LA SINOSSI DEL LIBRO

“Il 36esimo confinato” è don Pierino Dilenge, prete rivoluzionario, mandato negli anni Settanta ad Aliano, in Basilicata, paese che ha ospitato numerosi esiliati politici – non meno di 35, tra gli anni Trenta e Quaranta – tra cui Carlo Levi. Era il luogo più adatto ad annichilire un uomo punito per essere fuori dagli schemi della Chiesa. Lo strano sacerdote, però, assume il ruolo di Masaniello del sovvertimento sociale ed economico. Lotta contro la gerarchia ecclesiastica e i partiti politici, tiene in vita il ricordo di Levi. Occupa le terre abbandonate, insieme ai suoi giovani, e diventa un riferimento del cooperativismo italiano. Viene nominato presidente di una banca e dà vita ad una piccola guerra con la sindaca comunista. Un’attività frenetica che, spesso, lo ha portato nei tribunali per storie giudiziarie che hanno fatto parlare la stampa nazionale.
La storia di don Pierino è simile a quella di Carlo Levi: confinati perché non in sintonia con il “sistema”, ma entrambi capaci di ribaltare una condanna in occasione di denuncia e protagonismo.
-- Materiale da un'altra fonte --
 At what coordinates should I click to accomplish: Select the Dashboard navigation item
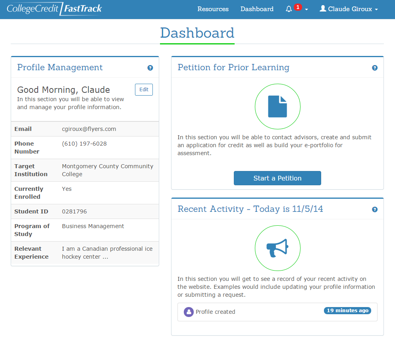[257, 9]
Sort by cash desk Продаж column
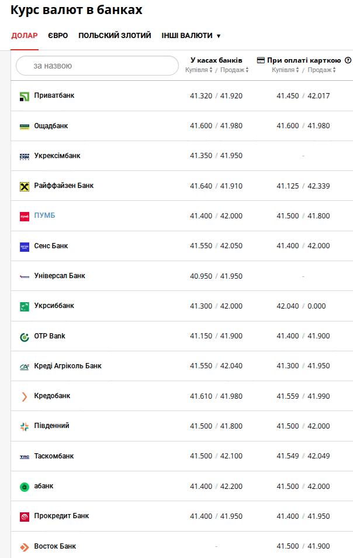Viewport: 353px width, 558px height. pos(234,70)
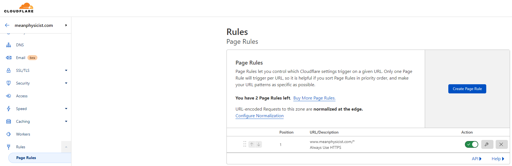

L’esperienza visionaria del prete-imprenditore ha consentito di trasformare una terra del dolore in un luogo che oggi è meta turistica.

LA BIOGRAFIA DELL’AUTORE

Emilio Salierno è nato a Tricarico (Matera) nel 1962. È giornalista professionista e docente di Diritto ed Economia. Segue le vicende sociali, politiche ed economiche della Basilicata come redattore del quotidiano “La Gazzetta del Mezzogiorno”. È al suo secondo libro. Nel primo, “Io sono l’elemento di mezzo” (Rubbettino), ha raccontato la storia di un’influente donna cinese che opera per il dialogo tra Oriente e Occidente. Ora propone la figura di un sacerdote cattolico fuori dall’ordinario. È tra i fondatori della “International Chamber of Sisters”, associazione attiva nelle relazioni culturali con l’Asia.